As leis e a teia de aranha

Li na “Time Magazine” que no Brasil apenas 2% de todos os crimes violentos resultam em prisão. É verdade. Segundo pesquisei, de cada 100 crimes 33 são registrados em Boletins de Ocorrência, 6 viram Inquéritos Policiais e apenas 2 terminam em prisão – o que também não significa grandes coisas, já que apenas 1% dos condenados cumpre a pena até o fim.

Por conta desta vergonhosa situação apurou-se que em São Paulo 66% das vítimas de crimes não vão sequer reclamar perante uma autoridade – preferem buscar conforto psicológico em frases do tipo “é assim mesmo, eu que dei bobeira”. Passamos a viver em uma sociedade sitiada, escondida atrás de muros, grades e alarmes. Em números: 50% dos moradores das capitais evitam sair de suas casas à noite, já somos o terceiro maior mercado de carros blindados do planeta e temos um exército de seguranças particulares estimado em 500 mil homens.

Enquanto isso, li em A Tribuna uma chocante notícia sobre um elemento que tem perto de uns 20 Alvarás de Soltura, respondendo em liberdade por quase uma dezena de homicídios – foi quando fiquei a pensar naquele ensinamento segundo o qual uma das maiores fraquezas do ser humano é ser “leão diante de carneiros e carneiro diante de leões”.

Esta é uma verdade triste: nosso sistema legal é, não raro, “leão” diante da “carneirada” representada por tantos pobres cujos crimes consistiram em furtar latas de óleo, bicicletas ou afins. Porém, e também não raramente, este mesmo sistema é “carneiro” diante dos “leões”, aqueles acusados dotados de maiores recursos. Estes quase sempre ficam pelas ruas, e seus processos acabam se perdendo no meio dos milhares de outros da “carneirada”, passando de mão em mão por conta de incidentes, impedimentos e suspeições, longe dos olhos da imprensa e da sociedade. Acabam caindo no esquecimento.

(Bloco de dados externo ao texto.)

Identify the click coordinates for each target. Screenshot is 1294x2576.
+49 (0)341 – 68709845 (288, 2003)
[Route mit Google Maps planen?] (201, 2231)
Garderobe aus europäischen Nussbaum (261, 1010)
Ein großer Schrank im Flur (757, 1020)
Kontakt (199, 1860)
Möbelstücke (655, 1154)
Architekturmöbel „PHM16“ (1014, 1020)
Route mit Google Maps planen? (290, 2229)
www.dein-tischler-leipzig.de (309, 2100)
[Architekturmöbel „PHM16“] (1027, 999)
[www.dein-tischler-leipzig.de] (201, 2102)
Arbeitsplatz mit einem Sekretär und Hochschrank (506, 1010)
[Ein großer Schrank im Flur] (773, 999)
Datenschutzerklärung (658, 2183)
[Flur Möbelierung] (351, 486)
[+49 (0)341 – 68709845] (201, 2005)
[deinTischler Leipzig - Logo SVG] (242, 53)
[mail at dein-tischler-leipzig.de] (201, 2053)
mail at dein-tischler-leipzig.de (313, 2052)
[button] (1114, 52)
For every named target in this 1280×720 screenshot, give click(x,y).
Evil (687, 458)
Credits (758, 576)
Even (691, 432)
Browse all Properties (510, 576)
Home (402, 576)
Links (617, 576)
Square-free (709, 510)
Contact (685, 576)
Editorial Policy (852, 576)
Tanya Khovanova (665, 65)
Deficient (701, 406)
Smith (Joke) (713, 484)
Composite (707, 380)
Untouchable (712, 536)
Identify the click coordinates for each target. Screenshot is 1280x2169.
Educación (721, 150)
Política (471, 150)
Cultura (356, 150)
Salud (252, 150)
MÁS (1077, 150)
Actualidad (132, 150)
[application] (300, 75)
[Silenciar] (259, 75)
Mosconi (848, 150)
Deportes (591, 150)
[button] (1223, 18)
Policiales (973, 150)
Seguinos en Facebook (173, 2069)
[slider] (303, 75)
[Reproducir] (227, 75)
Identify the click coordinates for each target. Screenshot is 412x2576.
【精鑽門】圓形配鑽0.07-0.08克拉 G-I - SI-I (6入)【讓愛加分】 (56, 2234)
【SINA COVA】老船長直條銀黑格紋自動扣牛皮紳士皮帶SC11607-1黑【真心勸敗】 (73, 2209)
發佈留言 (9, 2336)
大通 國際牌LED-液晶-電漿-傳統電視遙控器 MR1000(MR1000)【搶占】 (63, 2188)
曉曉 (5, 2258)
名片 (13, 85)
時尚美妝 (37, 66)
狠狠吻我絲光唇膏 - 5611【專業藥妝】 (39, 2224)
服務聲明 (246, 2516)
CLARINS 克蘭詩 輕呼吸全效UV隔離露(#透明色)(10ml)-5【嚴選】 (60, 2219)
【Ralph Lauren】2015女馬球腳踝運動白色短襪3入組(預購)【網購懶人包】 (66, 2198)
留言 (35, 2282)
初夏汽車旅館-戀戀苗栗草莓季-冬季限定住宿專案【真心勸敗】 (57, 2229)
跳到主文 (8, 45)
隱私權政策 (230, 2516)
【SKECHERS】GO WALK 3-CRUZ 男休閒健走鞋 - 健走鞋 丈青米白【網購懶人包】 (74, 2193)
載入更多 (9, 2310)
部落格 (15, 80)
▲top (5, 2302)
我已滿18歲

Estou exagerando? Não creio. Há alguns anos, o Banco Central listou 1.591 processos relativos a crimes financeiros – apenas 80 deles resultaram na condenação dos envolvidos. Li em A Tribuna que menos de um terço dos crimes cometidos por jovens de classe média e alta chegam à Justiça. Calcula-se que existem 27 mil processos criminais de homicídio parados no Judiciário. É assim, de exemplo em exemplo, que vivemos a cada dia mais confinados e humilhados em nossas casas trancadas e muradas, renunciando a prazeres simples como andar despreocupados pelas ruas. Já vamos nos transformando na “Pátria da Impunidade”.

A solução deste problema, na prática, é difícil – não acredito em mudanças profundas na legislação ou no espírito dos chamados “operadores do Direito”. Assim, temos que nos contentar com “quebra-galhos”, algo bem ao gosto nacional. Modestamente, sugiro três: a proibição de que denunciados por múltiplos delitos de reconhecida gravidade respondam soltos aos processos, a exigência de recolhimento à prisão como requisito para recorrer contra sentenças condenatórias e a prioridade de julgamentos conforme a gravidade e repercussão do crime.

As duas primeiras medidas, na prática já adotadas em outros países, não resolveriam o problema da impunidade, muito mais profundo. Mas evitariam, por exemplo, que pessoas já condenadas por crimes gravíssimos ficassem pelas ruas sob as vistas de uma população a cada dia mais desiludida com as nossas instituições.

Quanto à prioridade para os julgamentos dos crimes mais graves, seria reduzido o vexame dos processos que alcançam até 15 ou 20 anos de idade. Afinal, absolva-se ou condene-se – mas julgue-se! O imperdoável, o grave, o que agride a Sociedade, é o não-julgamento e a sensação de impunidade que o acompanha.

Enquanto isso, só nos resta trancar a porta da casa, ligar o alarme, orar e vigiar, filosofando sobre o desabafo de Honoré de Balzac, segundo quem “as leis são teias de aranha, pelas quais passam as moscas grandes e nas quais ficam retidas as pequenas”.